> _What the task requires_:
Your answer is the lines from the one that has "Task: Open the terms of use footer link" through the last line of the records below, retyped exactly and alone.
Data for analysis START
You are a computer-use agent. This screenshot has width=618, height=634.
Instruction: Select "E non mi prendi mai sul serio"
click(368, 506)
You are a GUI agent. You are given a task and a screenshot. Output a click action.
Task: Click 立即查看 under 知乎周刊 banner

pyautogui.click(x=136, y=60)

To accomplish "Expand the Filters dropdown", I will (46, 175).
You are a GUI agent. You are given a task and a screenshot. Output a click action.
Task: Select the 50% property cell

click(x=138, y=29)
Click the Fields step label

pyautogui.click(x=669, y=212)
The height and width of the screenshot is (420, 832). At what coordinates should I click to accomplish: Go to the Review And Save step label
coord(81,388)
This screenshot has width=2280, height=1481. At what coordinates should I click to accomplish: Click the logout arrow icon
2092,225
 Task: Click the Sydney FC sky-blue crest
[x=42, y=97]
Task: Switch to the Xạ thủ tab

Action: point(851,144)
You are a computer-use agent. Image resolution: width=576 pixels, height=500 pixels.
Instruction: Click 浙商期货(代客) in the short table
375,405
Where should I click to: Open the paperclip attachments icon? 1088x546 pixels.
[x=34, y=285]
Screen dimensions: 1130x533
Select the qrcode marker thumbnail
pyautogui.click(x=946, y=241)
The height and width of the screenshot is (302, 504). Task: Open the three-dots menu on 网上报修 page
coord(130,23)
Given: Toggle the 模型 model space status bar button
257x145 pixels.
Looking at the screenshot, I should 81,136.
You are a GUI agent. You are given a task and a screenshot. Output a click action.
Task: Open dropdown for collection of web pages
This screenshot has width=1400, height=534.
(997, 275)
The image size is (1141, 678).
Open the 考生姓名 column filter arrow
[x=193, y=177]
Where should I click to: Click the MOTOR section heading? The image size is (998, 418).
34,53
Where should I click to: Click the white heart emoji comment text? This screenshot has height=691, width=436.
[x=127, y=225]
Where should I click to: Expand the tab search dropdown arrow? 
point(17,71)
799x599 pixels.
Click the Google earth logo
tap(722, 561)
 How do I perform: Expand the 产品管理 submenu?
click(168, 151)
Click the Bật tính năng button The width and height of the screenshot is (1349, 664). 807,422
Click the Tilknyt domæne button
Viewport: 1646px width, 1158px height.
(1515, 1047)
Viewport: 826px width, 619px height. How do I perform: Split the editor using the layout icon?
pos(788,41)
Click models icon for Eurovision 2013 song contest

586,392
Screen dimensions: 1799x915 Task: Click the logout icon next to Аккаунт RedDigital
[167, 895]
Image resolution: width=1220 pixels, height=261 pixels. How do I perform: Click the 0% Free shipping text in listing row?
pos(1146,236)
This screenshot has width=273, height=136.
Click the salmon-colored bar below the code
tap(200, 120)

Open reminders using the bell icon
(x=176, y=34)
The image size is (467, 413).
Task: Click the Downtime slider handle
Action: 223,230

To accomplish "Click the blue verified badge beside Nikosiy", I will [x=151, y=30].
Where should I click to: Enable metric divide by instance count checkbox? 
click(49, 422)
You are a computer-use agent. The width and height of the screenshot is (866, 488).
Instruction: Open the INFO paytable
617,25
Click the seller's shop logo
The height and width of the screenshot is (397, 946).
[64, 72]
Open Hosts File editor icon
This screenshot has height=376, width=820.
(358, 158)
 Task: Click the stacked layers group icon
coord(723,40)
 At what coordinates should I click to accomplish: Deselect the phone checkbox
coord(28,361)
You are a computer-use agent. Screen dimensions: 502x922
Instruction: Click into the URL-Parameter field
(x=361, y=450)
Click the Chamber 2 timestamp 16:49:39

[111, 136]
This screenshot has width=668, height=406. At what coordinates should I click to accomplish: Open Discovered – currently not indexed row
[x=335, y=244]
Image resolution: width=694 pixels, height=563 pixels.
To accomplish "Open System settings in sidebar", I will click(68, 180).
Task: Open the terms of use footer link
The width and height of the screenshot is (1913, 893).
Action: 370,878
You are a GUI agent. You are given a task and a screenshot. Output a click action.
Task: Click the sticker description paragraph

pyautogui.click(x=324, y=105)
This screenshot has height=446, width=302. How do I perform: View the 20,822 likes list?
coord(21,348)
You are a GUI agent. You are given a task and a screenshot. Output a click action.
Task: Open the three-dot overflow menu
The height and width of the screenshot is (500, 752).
Data for analysis END
> _Answer box_:
Task: Open the terms of use footer link
The width and height of the screenshot is (1913, 893).
Action: 370,878
You are a GUI agent. You are given a task and a screenshot. Output a click action.
Task: Click the sticker description paragraph

pyautogui.click(x=324, y=105)
This screenshot has height=446, width=302. How do I perform: View the 20,822 likes list?
coord(21,348)
You are a GUI agent. You are given a task and a screenshot. Output a click action.
Task: Open the three-dot overflow menu
The height and width of the screenshot is (500, 752).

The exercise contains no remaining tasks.